Let’s focus in on the primary payload, which is Harmony. Could you describe what it is and what it will do, how it’s important to the station?
Harmony is the second node to be delivered to the space station. I like to describe our nodes as sort of the hub of a Tinkertoy set. They’ve got attach points at either end, and then four attach points all the way around. So it’s actually the capability to attach a lot of different segments together. And Node 2, Harmony, has a special purpose: It will be the hub and the center of all the international laboratories. So, ultimately, it will attach the Japanese laboratory to the European laboratory to the United States laboratory. It’s a very distinctive name to be called “Harmony,” and I think it makes perfect sense when you look at the sort of a crossroads that it will become on the space station. It also provides additional capability for crew members to live aboard and work aboard the space station. That’s another element of the term “harmony” that we hope is reflected in how the space station actually operates.
As commander of this mission and, and just being a part of this mission, how does it feel knowing that your mission to bring this Harmony, Node 2, to the station really starts that, that international, or the next, last phase of this international, event?
Node 2 is very special in that regard. There are these milestones that have occurred in the building of the space station. Just like in the building of any large facility, there’s the moment when you get electricity, when you get your telephone installed, when you have the living quarters. But for us, I think, this is a, a special moment because it sort of brings all of the work that has been done by so many crews, so many people on the ground, all together in the fruition, which is science in space. I love the international element of it. One of the things that’s very different about the space program from the time when we went to the moon was that: it was driven by international competition. And, instead, the space station is driven by international cooperation. That’s a wonderful feeling to see that happen.
Let’s talk about how, it’s going to get attached to the station. There are a lot of steps to install Harmony. Can you describe those assembly steps from start to finish?

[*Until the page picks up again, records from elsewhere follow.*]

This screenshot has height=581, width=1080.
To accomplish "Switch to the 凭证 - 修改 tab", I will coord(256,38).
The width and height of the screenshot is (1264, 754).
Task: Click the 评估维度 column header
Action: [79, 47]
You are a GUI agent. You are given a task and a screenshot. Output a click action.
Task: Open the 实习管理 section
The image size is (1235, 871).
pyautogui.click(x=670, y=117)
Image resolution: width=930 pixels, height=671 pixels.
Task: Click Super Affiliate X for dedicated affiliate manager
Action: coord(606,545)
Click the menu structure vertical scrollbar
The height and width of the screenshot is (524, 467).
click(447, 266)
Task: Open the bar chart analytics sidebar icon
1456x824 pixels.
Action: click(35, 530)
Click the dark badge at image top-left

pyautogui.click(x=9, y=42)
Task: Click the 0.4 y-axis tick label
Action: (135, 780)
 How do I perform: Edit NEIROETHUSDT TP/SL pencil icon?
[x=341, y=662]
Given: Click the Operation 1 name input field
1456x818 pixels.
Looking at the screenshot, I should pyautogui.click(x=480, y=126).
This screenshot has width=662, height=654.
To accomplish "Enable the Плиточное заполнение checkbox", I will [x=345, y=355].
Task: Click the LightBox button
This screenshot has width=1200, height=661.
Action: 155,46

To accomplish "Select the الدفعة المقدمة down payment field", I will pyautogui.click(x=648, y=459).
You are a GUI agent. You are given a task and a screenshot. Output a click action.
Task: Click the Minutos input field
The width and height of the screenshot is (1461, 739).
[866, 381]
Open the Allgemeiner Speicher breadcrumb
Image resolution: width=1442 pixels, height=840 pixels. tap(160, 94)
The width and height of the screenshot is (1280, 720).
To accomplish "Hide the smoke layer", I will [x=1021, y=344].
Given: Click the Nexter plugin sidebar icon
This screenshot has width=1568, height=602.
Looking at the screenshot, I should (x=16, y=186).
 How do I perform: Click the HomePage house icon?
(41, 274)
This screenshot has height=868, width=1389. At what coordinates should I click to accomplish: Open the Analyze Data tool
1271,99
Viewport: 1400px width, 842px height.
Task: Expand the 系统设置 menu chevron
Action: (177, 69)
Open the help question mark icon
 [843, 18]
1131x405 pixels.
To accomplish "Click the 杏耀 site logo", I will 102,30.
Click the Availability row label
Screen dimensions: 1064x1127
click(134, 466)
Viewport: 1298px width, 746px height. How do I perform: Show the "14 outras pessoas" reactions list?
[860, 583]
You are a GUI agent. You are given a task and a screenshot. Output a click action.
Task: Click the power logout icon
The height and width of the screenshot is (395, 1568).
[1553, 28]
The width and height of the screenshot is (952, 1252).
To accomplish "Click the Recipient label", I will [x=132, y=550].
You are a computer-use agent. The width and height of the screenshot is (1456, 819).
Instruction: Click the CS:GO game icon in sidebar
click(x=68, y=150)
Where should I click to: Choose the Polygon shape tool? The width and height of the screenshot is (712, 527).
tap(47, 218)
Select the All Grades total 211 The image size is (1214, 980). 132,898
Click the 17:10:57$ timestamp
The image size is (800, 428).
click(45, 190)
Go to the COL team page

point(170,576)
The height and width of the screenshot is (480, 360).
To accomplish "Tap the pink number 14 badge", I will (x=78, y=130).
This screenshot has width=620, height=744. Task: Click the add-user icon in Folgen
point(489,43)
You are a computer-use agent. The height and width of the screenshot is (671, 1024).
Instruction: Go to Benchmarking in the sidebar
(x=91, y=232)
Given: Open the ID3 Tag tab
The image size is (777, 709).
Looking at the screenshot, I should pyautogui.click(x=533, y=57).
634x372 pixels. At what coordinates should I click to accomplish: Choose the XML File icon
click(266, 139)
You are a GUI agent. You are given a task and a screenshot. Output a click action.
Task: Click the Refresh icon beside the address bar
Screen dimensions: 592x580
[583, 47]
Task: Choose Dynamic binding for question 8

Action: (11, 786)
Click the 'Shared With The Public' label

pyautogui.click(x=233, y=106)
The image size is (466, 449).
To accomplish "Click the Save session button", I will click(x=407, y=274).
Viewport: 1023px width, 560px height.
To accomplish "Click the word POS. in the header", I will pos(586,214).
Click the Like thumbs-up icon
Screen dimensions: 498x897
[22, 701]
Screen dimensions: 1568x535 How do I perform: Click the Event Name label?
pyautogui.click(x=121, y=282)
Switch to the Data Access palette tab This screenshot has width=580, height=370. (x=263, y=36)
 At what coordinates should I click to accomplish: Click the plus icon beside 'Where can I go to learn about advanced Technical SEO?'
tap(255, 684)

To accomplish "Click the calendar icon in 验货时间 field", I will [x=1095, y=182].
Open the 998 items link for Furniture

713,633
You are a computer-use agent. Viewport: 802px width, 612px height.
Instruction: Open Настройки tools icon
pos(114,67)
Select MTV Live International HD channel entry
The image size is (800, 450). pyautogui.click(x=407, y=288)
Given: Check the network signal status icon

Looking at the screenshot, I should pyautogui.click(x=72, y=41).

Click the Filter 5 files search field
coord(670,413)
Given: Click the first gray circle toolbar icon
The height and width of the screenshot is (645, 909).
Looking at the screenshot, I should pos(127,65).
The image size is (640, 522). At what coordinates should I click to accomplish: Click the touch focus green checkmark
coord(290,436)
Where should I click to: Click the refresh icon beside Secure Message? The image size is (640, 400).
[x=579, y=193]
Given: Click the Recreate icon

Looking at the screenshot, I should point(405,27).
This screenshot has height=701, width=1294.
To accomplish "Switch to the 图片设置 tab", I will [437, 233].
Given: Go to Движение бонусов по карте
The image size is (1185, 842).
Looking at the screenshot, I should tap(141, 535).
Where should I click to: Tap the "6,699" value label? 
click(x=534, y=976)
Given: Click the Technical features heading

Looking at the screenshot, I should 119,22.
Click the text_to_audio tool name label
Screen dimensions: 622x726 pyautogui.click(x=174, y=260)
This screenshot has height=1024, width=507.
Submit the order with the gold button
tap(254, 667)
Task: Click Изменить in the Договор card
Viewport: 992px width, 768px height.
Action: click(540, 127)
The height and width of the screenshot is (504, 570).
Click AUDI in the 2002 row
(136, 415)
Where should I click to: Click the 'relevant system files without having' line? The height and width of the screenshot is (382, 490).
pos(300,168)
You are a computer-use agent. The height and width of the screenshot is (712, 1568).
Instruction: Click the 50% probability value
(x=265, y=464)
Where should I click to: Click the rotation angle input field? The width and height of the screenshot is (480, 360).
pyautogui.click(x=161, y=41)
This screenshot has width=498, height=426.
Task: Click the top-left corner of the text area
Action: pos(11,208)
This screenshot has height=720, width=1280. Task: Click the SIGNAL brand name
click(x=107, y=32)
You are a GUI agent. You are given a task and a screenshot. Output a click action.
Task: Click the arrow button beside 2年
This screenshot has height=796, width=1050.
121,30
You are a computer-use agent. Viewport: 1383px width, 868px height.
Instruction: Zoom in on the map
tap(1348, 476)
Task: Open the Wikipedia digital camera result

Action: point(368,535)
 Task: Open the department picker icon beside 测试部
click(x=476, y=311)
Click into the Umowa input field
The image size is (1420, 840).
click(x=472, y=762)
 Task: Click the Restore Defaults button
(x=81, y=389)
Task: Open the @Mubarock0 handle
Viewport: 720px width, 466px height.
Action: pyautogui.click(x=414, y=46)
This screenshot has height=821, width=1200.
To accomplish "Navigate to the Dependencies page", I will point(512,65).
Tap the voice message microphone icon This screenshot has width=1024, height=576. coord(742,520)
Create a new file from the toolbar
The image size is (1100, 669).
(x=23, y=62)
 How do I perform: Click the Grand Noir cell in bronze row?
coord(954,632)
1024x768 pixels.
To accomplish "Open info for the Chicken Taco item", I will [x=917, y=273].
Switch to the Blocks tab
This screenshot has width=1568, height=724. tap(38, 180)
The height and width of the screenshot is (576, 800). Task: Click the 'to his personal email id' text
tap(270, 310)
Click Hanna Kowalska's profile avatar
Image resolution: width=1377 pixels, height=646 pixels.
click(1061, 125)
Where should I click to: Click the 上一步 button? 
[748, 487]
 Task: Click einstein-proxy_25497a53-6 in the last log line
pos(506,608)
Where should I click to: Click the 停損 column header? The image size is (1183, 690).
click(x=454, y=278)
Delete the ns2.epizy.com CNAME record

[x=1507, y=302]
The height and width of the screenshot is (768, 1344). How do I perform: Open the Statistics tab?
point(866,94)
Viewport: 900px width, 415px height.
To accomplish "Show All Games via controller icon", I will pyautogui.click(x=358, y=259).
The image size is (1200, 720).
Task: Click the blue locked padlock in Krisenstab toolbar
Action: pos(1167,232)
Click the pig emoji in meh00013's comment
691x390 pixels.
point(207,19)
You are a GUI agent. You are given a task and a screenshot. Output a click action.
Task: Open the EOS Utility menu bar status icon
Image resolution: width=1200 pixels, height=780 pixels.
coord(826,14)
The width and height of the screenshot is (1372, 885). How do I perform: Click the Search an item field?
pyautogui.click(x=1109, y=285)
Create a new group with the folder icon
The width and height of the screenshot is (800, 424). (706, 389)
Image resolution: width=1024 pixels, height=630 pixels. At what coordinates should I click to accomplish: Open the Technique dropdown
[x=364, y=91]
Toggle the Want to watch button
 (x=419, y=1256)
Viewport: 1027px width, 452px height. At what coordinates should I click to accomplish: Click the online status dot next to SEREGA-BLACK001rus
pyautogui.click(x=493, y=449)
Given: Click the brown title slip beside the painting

Well, I think it’ll be a little bit of a challenge without a picture! There are a lot of steps that we have to do. Ultimately Node 2 will be attached to the place that we dock, so obviously we can’t do everything while we’re there. And, of course, that means a lot of the responsibilities will fall on the space station crew after we leave. It’s our intention to help activate Node 2 to the maximum extent possible, even while it’s in its temporary resting place. So, first, of course, it starts out in the payload bay of the shuttle. We’re going to use the space station robotic arm to reach down into the payload bay and lift the Node out of the shuttle payload bay, and then we’ll be attaching it to the side of Node 1. Now, that’s a, a temporary location, but we can actually go in it. So we will attach power and data, so that we can actually go inside it and have some lights that work and so forth. A lot of the systems won’t be functioning, but some of them will be. We’ll have to have air circulation that we do on our own, and that’ll be fine. So, we’ll open it up; we’ll go inside and we’ll remove a lot of the launch locks, the things that are in place to help withstand the vibrational loads of launching in the back of a shuttle payload bay. We’ll also be just deploying things to get them ready for regular use. All the emergency equipment, of course, needs to be put into place, because you want the capability to fight a fire or breathe on oxygen at any time whenever you’re in any element. We’ll be doing a lot of things like that. It looks like we have about, oh, 25 to 30 hours of activation, moving some things around and stowing them and getting it all ready. And then finally, after we undock, the space station crew will remove the pressurized mating adapter that we docked to, which is at the very end of the Lab; they’ll actually move it around and attach it to the end of Node 2 in its temporary location. Then the station crew will grab the whole stack (so they’ll grab Node 2 and the pressurized mating adapter together), remove it, and stick it on the end of the Lab. And then, at that point, all the systems will be in their final configuration so they can activate the extra air scrubbers and so forth, so that it actually becomes a, a living crew quarters and capable of supporting power and data flow to the other laboratories.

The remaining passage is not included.